> [Instructions for the task] Beginning with the line that holds "You are a GUI", copy each line exactly through the end of the entries, but leave the pictures out.

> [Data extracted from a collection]
• • • • •
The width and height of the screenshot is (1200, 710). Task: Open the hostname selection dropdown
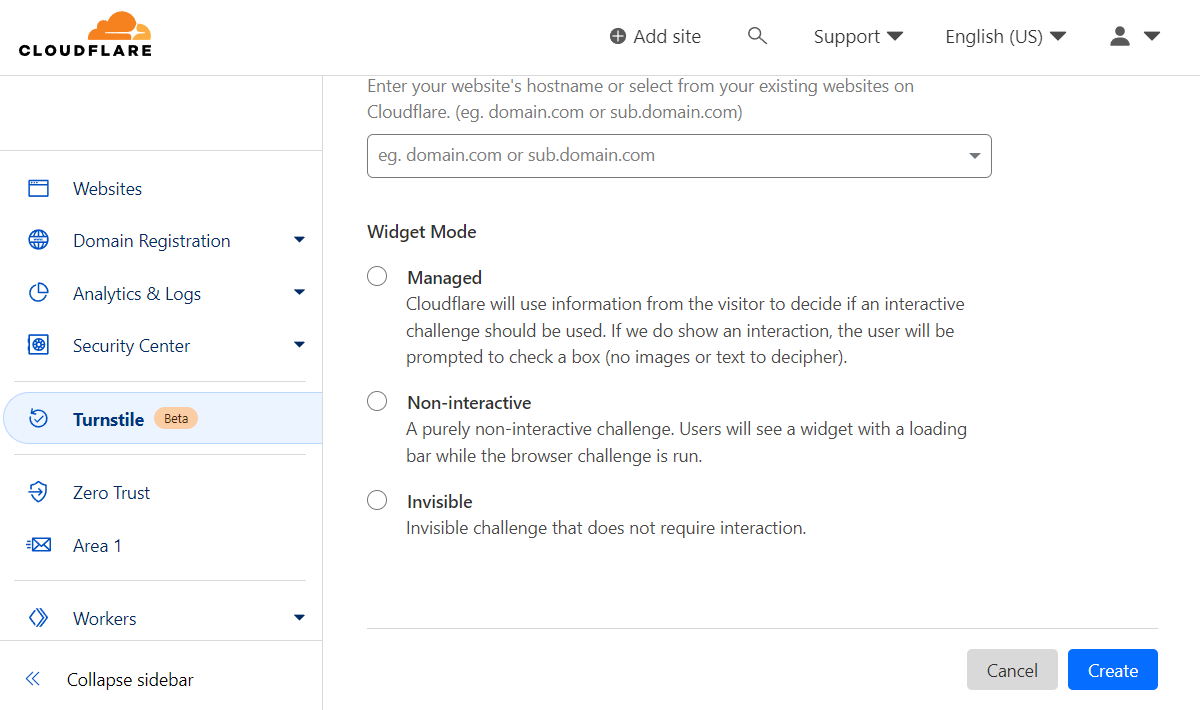972,156
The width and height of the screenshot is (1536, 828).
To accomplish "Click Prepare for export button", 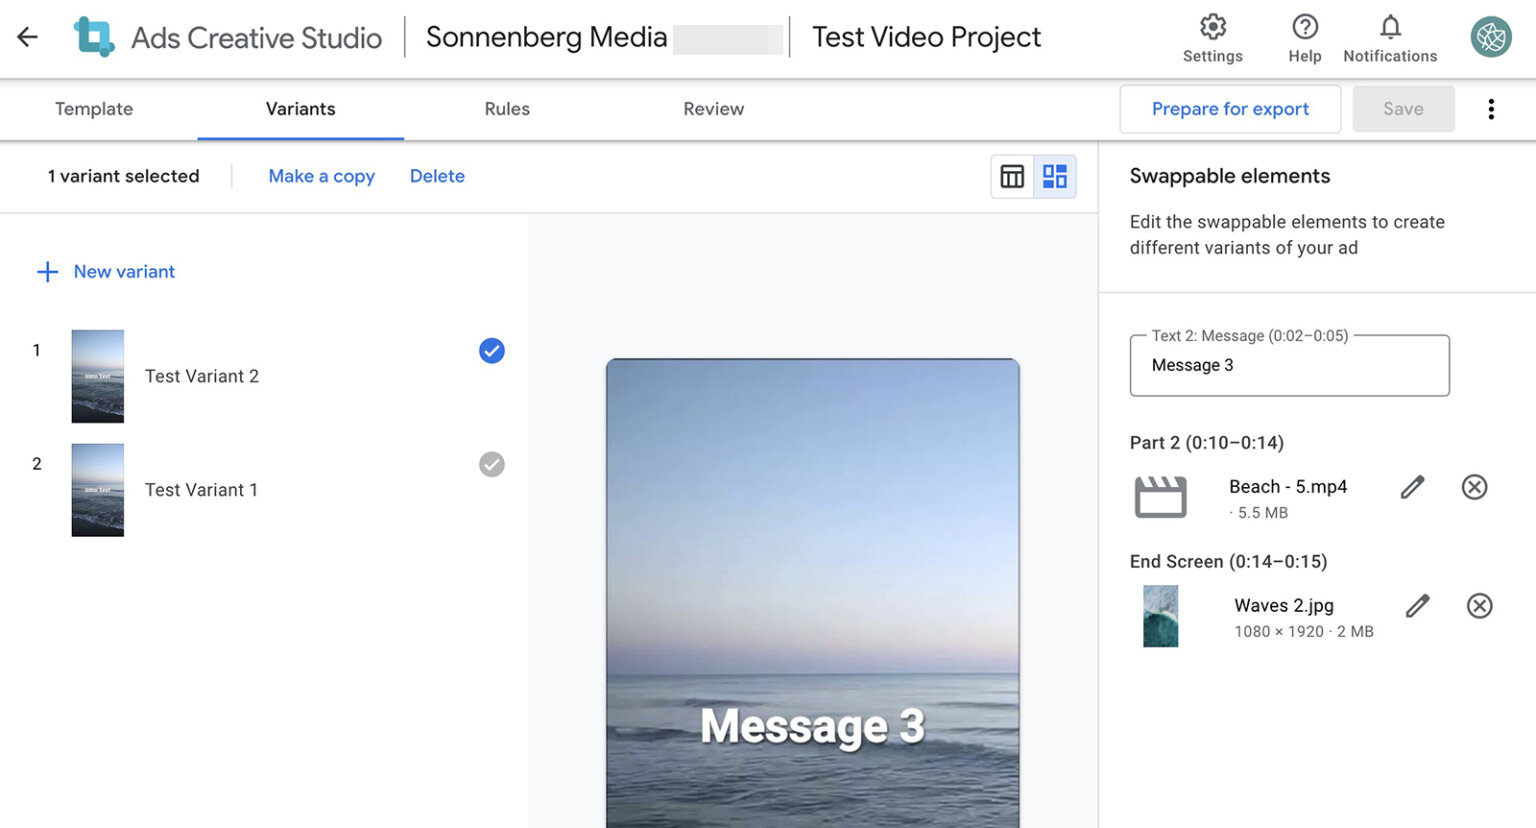I will point(1230,109).
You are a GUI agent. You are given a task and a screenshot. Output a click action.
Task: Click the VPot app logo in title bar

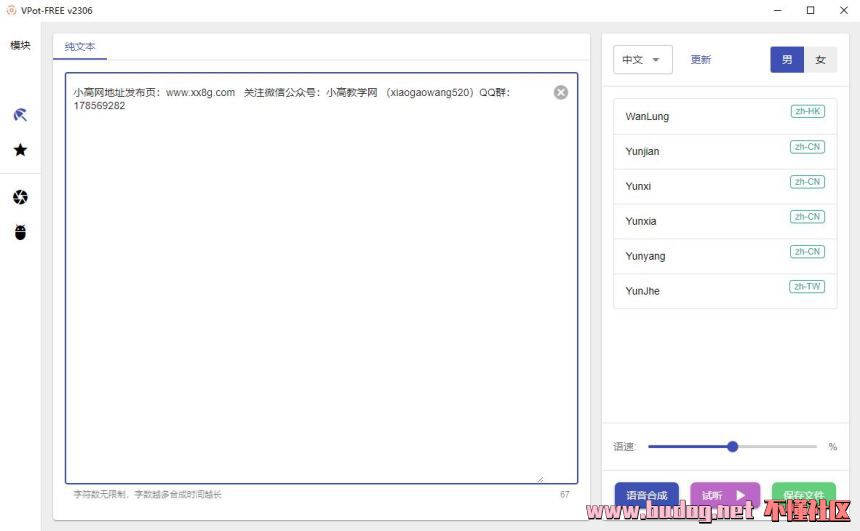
• • • • •
> [Solution for this task]
You are a GUI agent. You are given a task and a screenshot. Output a click action.
Task: Click the VPot app logo in title bar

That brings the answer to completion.